3 Material and Methods

3.1 The phenor R package

The phenor R package assimilates four important phenological records of either observational, near-surface and satellite remote sensing based records across a variety of ecosystem and plant functional types. The phenor R package combines data from near-surface remote sensing through the PhenoCam network using phenocamr and daymetr R packages into a phenology modelling framework which covers data preparation, model optimization and model visualization and consists of a number of key functions. In addition, data from the USA National Phenology Network (USA-NPN), the Pan European Phenology Project (PEP725) and the MODIS land surface phenology product (MCD12Q2) can be ingested. In the interest of brevity both phenocamr, daymetr R packages and the PhenoCam source data are described in Appendix S1.

The format_phenocam() phenor function combines phenophases, downloaded and generated by the phenocamr R package, with the climate data downloaded using the daymetr R package. The function requires the location (path) of the generated phenophase output files, together with parameters specifying the phenophase (direction = rising; with rising for spring or falling for autumn) and the threshold value used (threshold = 25), the Gcc percentile to use (gcc_value = 90, Sonnentag et al. 2012) and the offset as a day-of-year value. The offset is the day-of-year in the previous year on which to start reporting climate data, running until this day in the subsequent year. The function returns model calibration/validation and driver data a nested list of data frames (df), used in subsequent model optimization (see description of optimize_parameters() and model_calibration() below).

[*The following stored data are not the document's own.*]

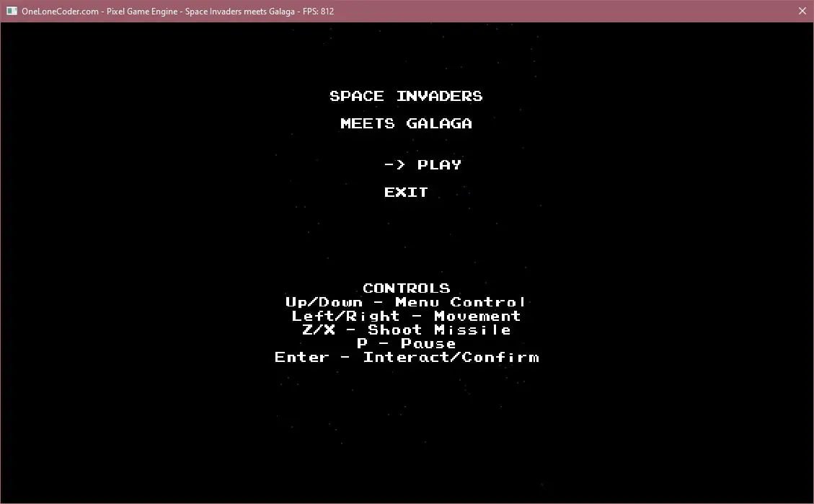Click the Enter key label

[x=302, y=358]
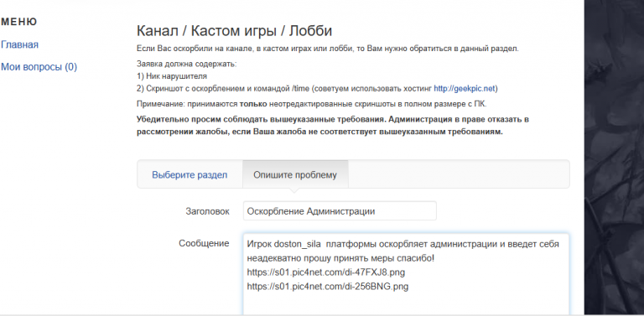Click the bold requirements warning paragraph
This screenshot has height=316, width=644.
333,126
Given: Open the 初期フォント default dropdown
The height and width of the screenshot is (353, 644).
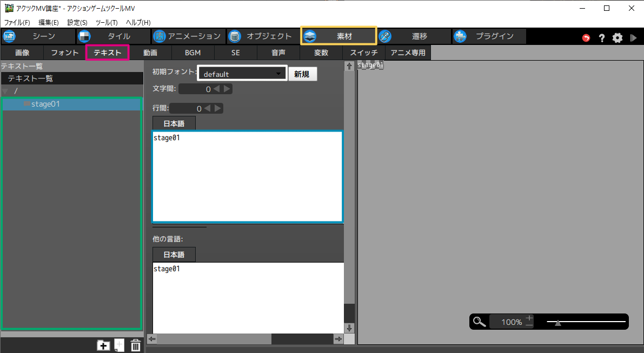Looking at the screenshot, I should pyautogui.click(x=242, y=74).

df = format_phenocam( path = “/path/to/phenocamr/phenophases/”,
                           direction = “rising”,
                           gcc_value =  “gcc_90”,
               threshold = 25,
                           offset = 264)

Similarly, the format_pep725() function uses PEP725 observational data together with European E-OBS climate data (Haylock et al. 2008) to compile a consistent calibration/validation dataset for European observational records (e.g., Basler 2016). Data can be downloaded using the download_pep725() function. We provide similar functionality for the USA-NPN data. Data can be downloaded through the USA-NPN application programming interface using download_npn() and correctly formatted with format_npn(). Furthermore, the format_modis() function correctly formats a directory of MODIS MCD12Q2 land surface phenology data (i.e., phenophases, Zhang et al. 2003) as downloaded with the MODISTools R package (Tuck et al. 2014).

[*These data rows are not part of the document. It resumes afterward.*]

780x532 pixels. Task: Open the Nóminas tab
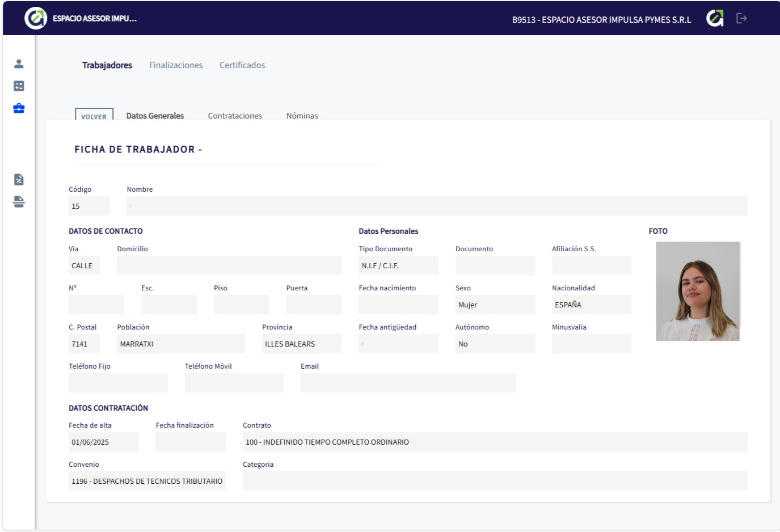coord(302,116)
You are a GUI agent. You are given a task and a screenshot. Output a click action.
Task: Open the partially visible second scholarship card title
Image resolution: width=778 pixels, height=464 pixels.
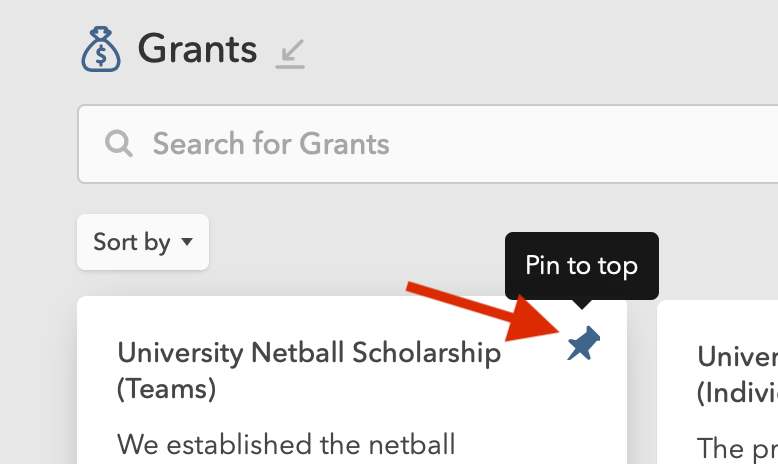point(737,357)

Spatially scaling of model results is facilitated through a number of functions. The format_daymet() function uses gridded pre-processed Daymet tiles to generate spatially explicit driver data (download_daymet_tiles() and daymet_tmean() functions of daymetr, Appendix S1). The format_eobs() function provides the same functionality for the E-OBS climate data. Yet another source of hindcast data is compiled using the format_berkeley_earth() function, which allows the user to subset 1x1 degree global historical climate data for any year since 1850 through the Berkeley Earth project (Rohde et al. 2012). Similarly, the format_cmip5() function formats 1/4th degree NASA Earth Exchange (NEX) global gridded Coupled Model Intercomparison Project (CMIP5) data of historical reanalysis and representative concentration pathway (RCP 4.5 and RCP8.5) projections. Unlike format_phenocam() or format_modis() no calibration/validation data is included in the gridded spatial data.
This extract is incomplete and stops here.